C’è da essere molto preoccupati. Per mantenere la propria influenza nel continente, gli Stati uniti adottano ora i golpe istituzionali, utilizzano la complicità di deputati, senatori, giudici, giornalisti. L’Honduras ha fatto da apripista. Dapprima è toccato al presidente Manuel Zelaya, poi a Fernando Lugo in Paraguay, poi ancora a Dilma Rousseff in Brasile. Sono andato in Brasile con Dilma e ho parlato per qualche minuto in Senato per denunciare quanto stava accadendo. È scoppiato un pandemonio, volevano far togliere dalle trascrizioni la parola golpe istituzionale: perché era così. L’enormità di quanto è accaduto è data dal fatto che, mentre Dilma non è corrotta, lo è la maggioranza di quelli che l’hanno giudicata. L’obiettivo del golpe in Brasile è stato quello di appropriarsi delle risorse, di applicare politiche neoliberiste e privatizzare le imprese pubbliche. Hanno provato a fare lo stesso in Bolivia contro Evo Morales e contro Rafael Correa in Ecuador. Ora cercano di farlo in Venezuela contro Nicolas Maduro. Vogliono ri-colonizzare il continente, sottomettere i movimenti popolari. E confondono le acque con parole come “populismo”, quando invece bisognerebbe parlare di partecipazione e sovranità popolare.

Che pensa del ruolo del Vaticano?
Il papa prova a dare un indirizzo, nell’Enciclica Laudato si’ o coi movimenti popolari, ma non sta a lui cambiare le cose, questo è compito del popolo organizzato. In Italia avete appena fatto un referendum… Nella democrazia rappresentativa, il popolo delega il potere a quelli che governano che per 4 anni possono fare quello che vogliono in base ai propri interessi e non a quelli di chi li ha eletti. Un paese è sovrano non perché così dice, ma per quello che fa realmente. Anche in Colombia si vota, si eleggono i parlamenti. Ma possiamo considerarla davvero una democrazia? Abbiamo constatato molte volte innumerevoli violazioni dei diritti umani. Grazie alla testimonianza di un ex dirigente di polizia, accompagnato dal gesuita Javier Giraldo, è andato in galera il fratello dell’ex presidente Alvaro Uribe, nella cui tenuta si svolgevano le riunioni di gruppi paramilitari. Nonostante l’approvazione del Congresso, la pace in Colombia non si farà per decreto, né si può pensare che coincida con l’assenza di conflitto. La più grande nemica della pace è la passività. Al contrario, in America latina, dal Venezuela alla Bolivia, si sono recuperate le risorse e il popolo decide sui beni comuni, partecipa e costruisce uguaglianza per tutte e tutti. È questo che si vuole azzerare in Bolivia, in Venezuela… Il papa ha cercato di gettare un ponte tra il governo venezuelano e l’opposizione. Ma l’opposizione rifiuta il dialogo, cerca lo scontro e la guerra civile. Dobbiamo essere molto preoccupati, fare in modo che ciò non avvenga.

Fidel Castro è morto, lei l’ha conosciuto, qual è il suo giudizio?

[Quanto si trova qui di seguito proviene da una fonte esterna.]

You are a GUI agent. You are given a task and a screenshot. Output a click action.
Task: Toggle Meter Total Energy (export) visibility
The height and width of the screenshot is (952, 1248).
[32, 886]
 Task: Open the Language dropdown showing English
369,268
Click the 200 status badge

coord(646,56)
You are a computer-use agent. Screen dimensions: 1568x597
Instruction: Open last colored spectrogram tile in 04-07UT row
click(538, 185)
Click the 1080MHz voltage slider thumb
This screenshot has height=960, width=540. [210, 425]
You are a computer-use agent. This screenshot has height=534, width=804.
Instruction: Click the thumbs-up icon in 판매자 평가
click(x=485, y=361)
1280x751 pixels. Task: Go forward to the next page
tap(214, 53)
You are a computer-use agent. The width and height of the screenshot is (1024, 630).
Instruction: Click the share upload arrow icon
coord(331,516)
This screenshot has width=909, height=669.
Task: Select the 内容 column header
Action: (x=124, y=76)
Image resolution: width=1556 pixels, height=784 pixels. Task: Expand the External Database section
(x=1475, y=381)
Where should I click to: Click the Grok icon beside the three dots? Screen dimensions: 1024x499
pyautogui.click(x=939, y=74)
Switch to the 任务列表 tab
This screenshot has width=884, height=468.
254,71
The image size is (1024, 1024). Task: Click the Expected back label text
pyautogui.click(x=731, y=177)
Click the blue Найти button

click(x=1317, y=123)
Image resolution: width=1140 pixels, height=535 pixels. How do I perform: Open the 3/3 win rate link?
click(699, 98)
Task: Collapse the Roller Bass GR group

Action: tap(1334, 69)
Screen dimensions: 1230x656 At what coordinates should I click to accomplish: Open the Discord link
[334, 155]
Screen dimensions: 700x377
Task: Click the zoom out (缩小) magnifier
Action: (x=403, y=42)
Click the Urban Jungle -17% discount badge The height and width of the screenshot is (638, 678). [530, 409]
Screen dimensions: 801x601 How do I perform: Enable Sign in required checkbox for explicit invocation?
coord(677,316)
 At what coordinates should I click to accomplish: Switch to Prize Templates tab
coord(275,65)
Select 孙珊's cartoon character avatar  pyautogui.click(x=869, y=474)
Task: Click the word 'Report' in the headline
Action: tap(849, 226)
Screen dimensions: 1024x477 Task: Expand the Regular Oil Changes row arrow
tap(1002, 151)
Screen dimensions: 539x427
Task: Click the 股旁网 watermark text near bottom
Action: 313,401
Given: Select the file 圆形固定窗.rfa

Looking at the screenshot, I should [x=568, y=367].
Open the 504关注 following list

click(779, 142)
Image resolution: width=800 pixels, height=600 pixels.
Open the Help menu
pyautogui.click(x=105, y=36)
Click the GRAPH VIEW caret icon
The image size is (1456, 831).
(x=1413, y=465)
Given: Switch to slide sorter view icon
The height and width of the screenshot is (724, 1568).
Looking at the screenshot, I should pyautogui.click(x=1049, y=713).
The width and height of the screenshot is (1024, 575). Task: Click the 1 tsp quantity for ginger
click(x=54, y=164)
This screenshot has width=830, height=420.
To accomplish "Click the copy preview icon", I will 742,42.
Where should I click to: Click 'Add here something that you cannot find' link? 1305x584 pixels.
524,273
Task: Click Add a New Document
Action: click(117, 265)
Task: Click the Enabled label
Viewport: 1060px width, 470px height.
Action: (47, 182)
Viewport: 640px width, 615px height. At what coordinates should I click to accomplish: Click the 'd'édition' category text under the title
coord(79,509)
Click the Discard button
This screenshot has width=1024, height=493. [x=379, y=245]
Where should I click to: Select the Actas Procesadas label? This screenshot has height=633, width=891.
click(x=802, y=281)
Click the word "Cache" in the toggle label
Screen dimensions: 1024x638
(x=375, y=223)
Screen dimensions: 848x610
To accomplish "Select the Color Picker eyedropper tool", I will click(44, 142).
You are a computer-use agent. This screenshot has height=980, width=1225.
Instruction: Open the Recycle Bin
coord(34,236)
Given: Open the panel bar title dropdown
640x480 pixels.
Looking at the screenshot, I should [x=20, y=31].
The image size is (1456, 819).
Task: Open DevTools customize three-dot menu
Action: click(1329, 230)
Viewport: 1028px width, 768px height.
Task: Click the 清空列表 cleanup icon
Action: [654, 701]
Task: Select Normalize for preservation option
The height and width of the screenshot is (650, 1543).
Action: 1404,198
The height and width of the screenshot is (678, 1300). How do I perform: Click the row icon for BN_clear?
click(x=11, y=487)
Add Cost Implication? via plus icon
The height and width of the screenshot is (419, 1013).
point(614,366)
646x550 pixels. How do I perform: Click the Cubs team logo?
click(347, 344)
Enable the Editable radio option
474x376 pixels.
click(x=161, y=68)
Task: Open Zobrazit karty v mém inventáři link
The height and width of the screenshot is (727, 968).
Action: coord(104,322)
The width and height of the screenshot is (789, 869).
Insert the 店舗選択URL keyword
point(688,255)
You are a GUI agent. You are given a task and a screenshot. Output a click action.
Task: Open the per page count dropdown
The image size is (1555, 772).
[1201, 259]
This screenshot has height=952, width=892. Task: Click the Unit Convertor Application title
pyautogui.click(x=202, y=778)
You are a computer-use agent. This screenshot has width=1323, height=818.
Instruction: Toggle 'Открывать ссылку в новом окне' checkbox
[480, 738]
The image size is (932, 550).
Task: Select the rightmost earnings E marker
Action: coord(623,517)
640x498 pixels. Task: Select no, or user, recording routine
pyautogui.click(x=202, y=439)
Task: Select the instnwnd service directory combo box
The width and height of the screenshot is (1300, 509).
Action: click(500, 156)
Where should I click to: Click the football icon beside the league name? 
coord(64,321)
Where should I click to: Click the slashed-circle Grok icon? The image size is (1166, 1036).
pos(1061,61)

So che qui in Europa ne avete una visione distorta. Per me è stato un grande uomo politico che ha costruito il bene del suo popolo in condizioni difficilissime, sotto un terribile blocco economico che dura ancora. Ha inviato insegnanti e medici in tutto il continente, e in Africa. Poco prima che morisse, abbiamo discusso per ore. Ci ha tenuto una lezione sui disastri provocati dal fracking, la devastante tecnica di estrazione del petrolio, e sui rischi che corre l’umanità distruggendo l’ambiente e mantenendo il sistema capitalista. Mi hanno chiesto se a Cuba si violino i diritti umani, ho risposto di sì: a Guantanamo, sequestrata dagli Stati uniti per tenere in carcere e torturare detenuti senza processo. Ho scritto a Obama per chiedergli di chiudere la base navale di Guantanamo e restituire il territorio al popolo cubano. E togliere il bloqueo a Cuba. Mi ha risposto con una lettera di quattro pagine: in sostanza dicendosi rammaricato per non poterlo fare, perché la decisione dipende dal Congresso.